Use Microsoft.Extensions.Http.Resilience (Polly v8 under the hood) — AddStandardResilienceHandler() on every HttpClient registration gives the sanctioned stack in one line:

  • Timeout — per-attempt and total; tune per dependency, don't accept defaults blindly.
  • Retry with exponential backoff + jitter — only for idempotent operations; cap attempts (default 3); never retry non-idempotent mutations without an idempotency key.
  • Circuit breaker — failing dependencies fail fast instead of stacking up threads waiting; recovery is automatic via half-open probes.

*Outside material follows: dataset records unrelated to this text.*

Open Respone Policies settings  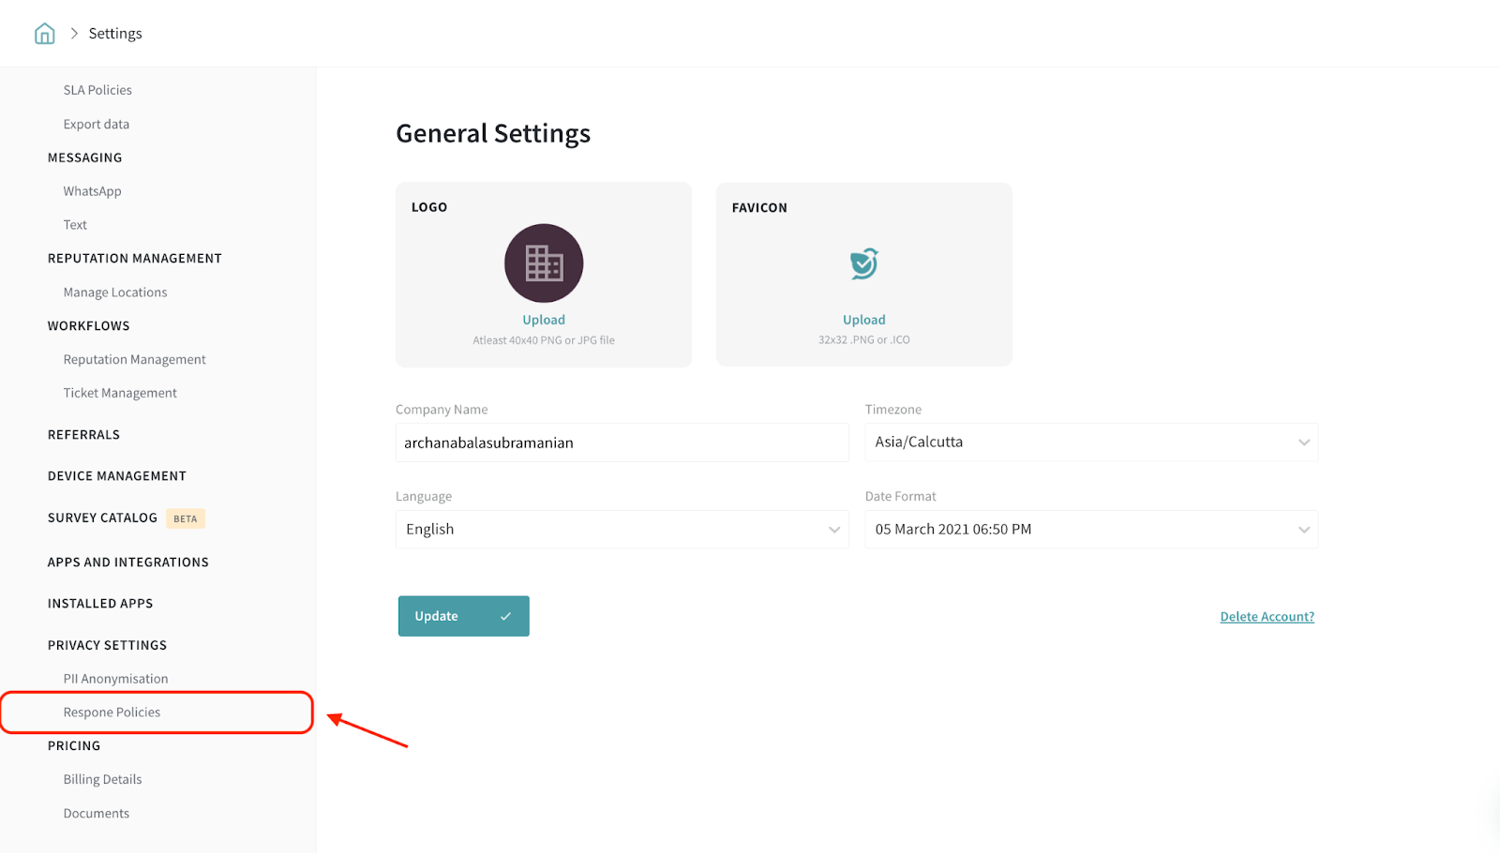pos(112,713)
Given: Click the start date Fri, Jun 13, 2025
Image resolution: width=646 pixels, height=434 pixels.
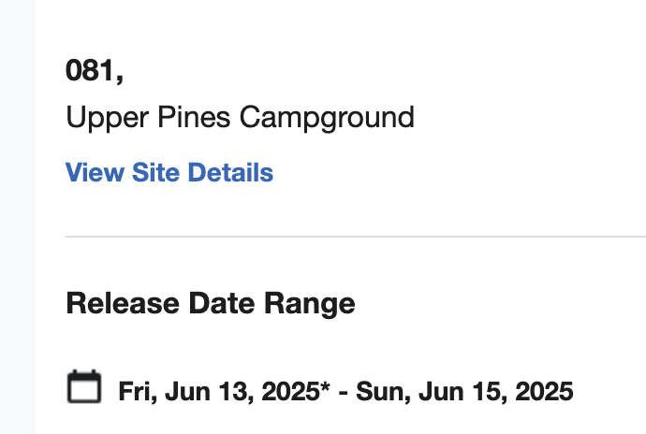Looking at the screenshot, I should [219, 391].
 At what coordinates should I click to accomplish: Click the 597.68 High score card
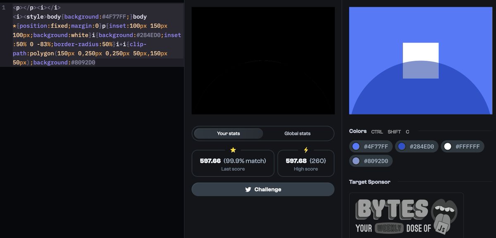pyautogui.click(x=306, y=163)
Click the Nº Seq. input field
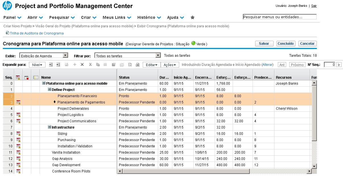The height and width of the screenshot is (177, 343). (329, 65)
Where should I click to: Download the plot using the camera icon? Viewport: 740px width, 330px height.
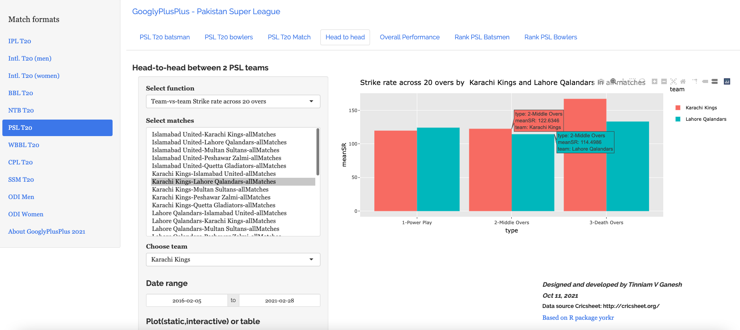click(601, 81)
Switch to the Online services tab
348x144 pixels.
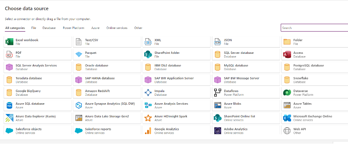pyautogui.click(x=117, y=28)
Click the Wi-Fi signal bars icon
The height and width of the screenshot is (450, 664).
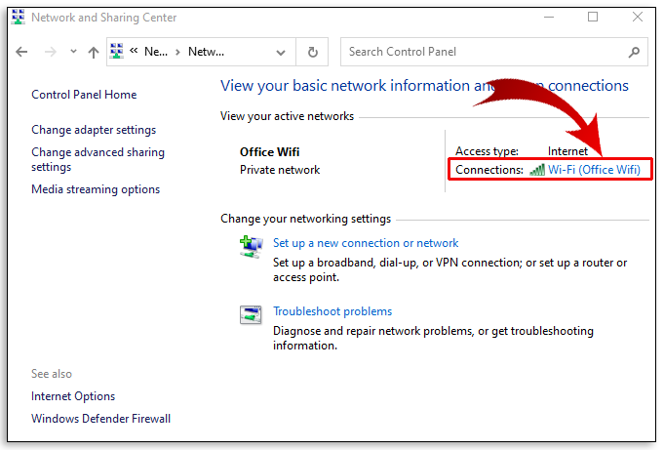point(537,170)
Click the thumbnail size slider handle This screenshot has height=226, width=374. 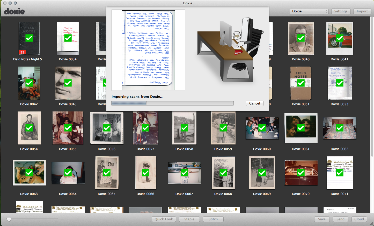9,219
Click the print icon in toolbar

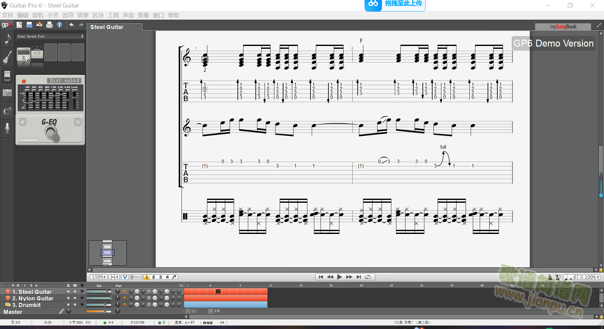tap(49, 25)
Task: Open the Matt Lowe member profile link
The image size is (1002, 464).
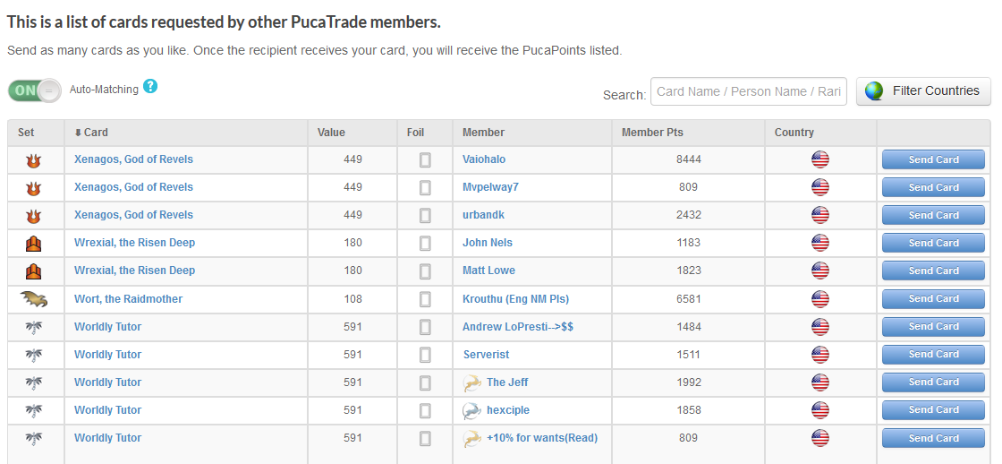Action: (x=488, y=271)
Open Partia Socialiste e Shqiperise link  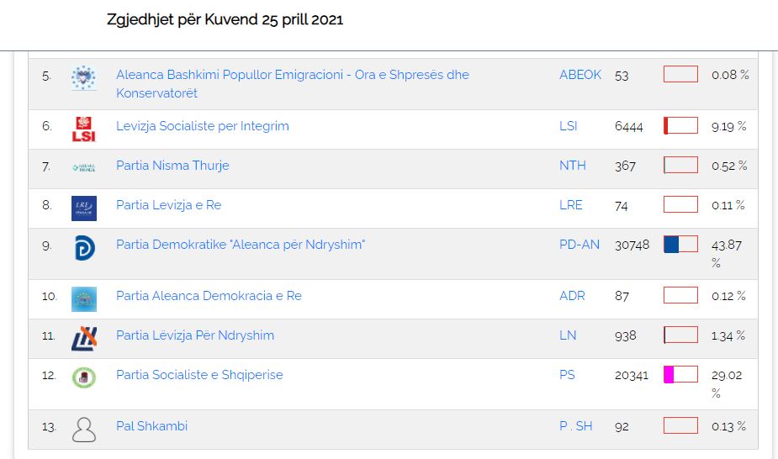coord(199,375)
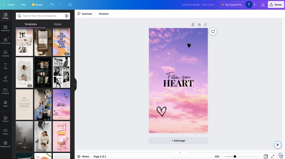285x159 pixels.
Task: Open template search filter options
Action: [67, 16]
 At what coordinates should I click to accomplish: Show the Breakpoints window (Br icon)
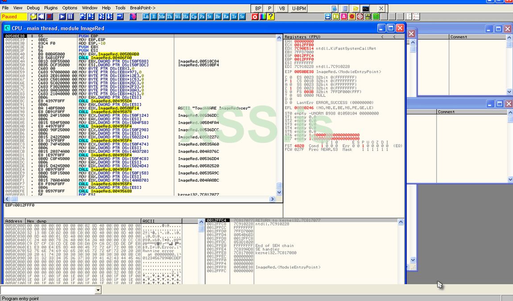pos(218,16)
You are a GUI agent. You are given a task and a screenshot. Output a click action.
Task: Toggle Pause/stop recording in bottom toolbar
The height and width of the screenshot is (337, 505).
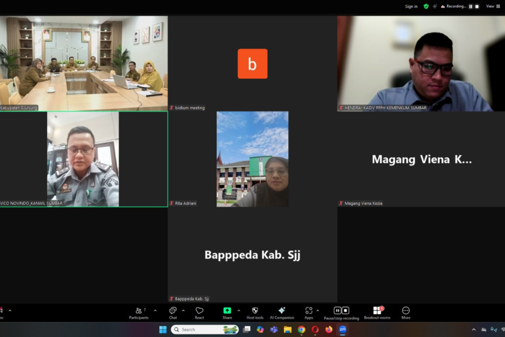(x=341, y=313)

Wrap this registration in an AddExpertGroupResilientHttpClient() extension in ExpertGroup.Core so services inherit consistent policies.

Beyond HTTP

  • Database: command timeouts set deliberately (CommandTimeout); long-running reports get their own context configuration, not a global raise.
  • RabbitMQ (Core.Ipc): consumers retry with backoff a bounded number of times, then dead-letter — a poison message must never block a queue.
  • Bulkheads: where one consumer can exhaust a shared resource (connection pools, named HttpClients), partition capacity so one client's failure can't sink the rest.
  • Fail fast: validate inputs and check circuit/dependency state before doing expensive work or taking locks.
  • Graceful degradation: define per integration point what the service does when the dependency is down (cached data, reduced functionality, clear error) — "500 everything" is not a strategy. Feature flags (Git standard) double as kill switches for degraded features.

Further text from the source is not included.